Researchers from Denali Therapeutics, a Californian biotech company, and academic colleagues showed that the experimental drug — called DNL201 — worked safely in animals and 150 human volunteers. It reduced levels of the LRRK2 enzyme implicated in Parkinson’s.
Although the trial, published in Science Translational Medicine, was not designed to assess the effect of DNL201 on Parkinson’s symptoms, experts on neurodegenerative diseases welcomed the demonstration that it crossed the blood-brain barrier efficiently and had the desired biochemical effect on volunteers.
“To date there are no drugs that slow, halt or reverse the progression of Parkinson’s disease,” said Professor Patrick Lewis, an expert on the condition at London’s Royal Veterinary College, who was not involved in the study. “The paper presents an important advance along the drug development pathway for a target that has long been a priority for the Parkinson’s disease research community.”
Denali is evaluating two “small molecule” drugs that can be taken by mouth as Parkinson’s treatments: DNL201 and a related compound DNL151 whose details have not yet been published in a peer-reviewed journal. Both work by suppressing excessive levels of the LRRK2 enzyme, which can damage microscopic bodies called lysosomes in the patient’s brain.
“Lysosomes perform a garbage disposal and recycling role for cells,” explained Carole Ho, Denali’s chief medical officer. “If they are not working properly, toxic proteins build up and interfere with the proper functioning of cells in the brain.
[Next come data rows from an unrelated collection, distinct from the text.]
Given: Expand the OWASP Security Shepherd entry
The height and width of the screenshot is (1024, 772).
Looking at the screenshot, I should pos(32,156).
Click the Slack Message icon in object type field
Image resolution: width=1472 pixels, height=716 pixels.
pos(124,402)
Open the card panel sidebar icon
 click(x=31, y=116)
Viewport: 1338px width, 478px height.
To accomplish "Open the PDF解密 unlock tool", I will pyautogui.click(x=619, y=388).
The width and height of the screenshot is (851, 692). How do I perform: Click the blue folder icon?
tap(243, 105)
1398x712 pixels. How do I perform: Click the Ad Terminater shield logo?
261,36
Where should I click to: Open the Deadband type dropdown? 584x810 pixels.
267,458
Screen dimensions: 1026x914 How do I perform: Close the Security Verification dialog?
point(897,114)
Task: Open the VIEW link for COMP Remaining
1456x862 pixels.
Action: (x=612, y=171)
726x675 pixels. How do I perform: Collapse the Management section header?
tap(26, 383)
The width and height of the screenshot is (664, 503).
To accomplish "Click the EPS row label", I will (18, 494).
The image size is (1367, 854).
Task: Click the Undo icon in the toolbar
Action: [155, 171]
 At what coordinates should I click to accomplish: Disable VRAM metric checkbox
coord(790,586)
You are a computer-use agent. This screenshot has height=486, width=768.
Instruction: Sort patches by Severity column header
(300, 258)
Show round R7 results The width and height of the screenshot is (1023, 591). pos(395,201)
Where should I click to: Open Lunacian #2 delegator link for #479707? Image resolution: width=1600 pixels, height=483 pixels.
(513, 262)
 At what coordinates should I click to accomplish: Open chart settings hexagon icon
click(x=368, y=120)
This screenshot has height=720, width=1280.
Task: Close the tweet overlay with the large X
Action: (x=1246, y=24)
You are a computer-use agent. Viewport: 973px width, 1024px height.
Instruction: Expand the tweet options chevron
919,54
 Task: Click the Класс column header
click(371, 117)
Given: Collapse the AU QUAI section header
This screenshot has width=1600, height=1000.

Dopamine-producing cells, which die off in Parkinson’s disease, seem to be particularly sensitive to lysosomal activity.”
David Dexter, associate director of research at the charity Parkinson’s UK, pointed out that Denali initially developed DNL201 for a genetic form of the disease caused by a mutation in the gene for LRRK2.
“Since the build-up of toxic proteins is also a feature of sporadic [non-inherited] Parkinson’s, this drug may also be beneficial for the wider Parkinson’s community,” said Dexter, adding that the results paved the way for large clinical studies in people living with the disease. “These early-phase clinical trials in small groups of people with and without Parkinson’s have demonstrated that the drug is safe and free from respiratory side effects, which was a potential concern identified in animal studies.”
Denali is pressing ahead with a larger trial of its companion drug DNL151 in collaboration with Biogen, the Massachusetts-based biotech company. They plan to compare the safety and efficacy of DNL151 in 640 people with early Parkinson’s disease.
Although DNL201 remains in Denali’s drug repertoire, the company chose to go ahead with DNL151 first for “pharmacokinetic” reasons, Ho said. In particular DNL151 can be taken as a single daily dose while DNL201 requires two doses.
“It is a very exciting time for Parkinson’s research as we have now reached the point of clinically testing novel treatments that have been developed based on a better understanding of the underlying biology,” said Simon Stott, deputy research director at Cure Parkinson’s. His charity’s 2022 Parkinson’s drug development pipeline report identified 56 disease-modifying treatments in clinical trials.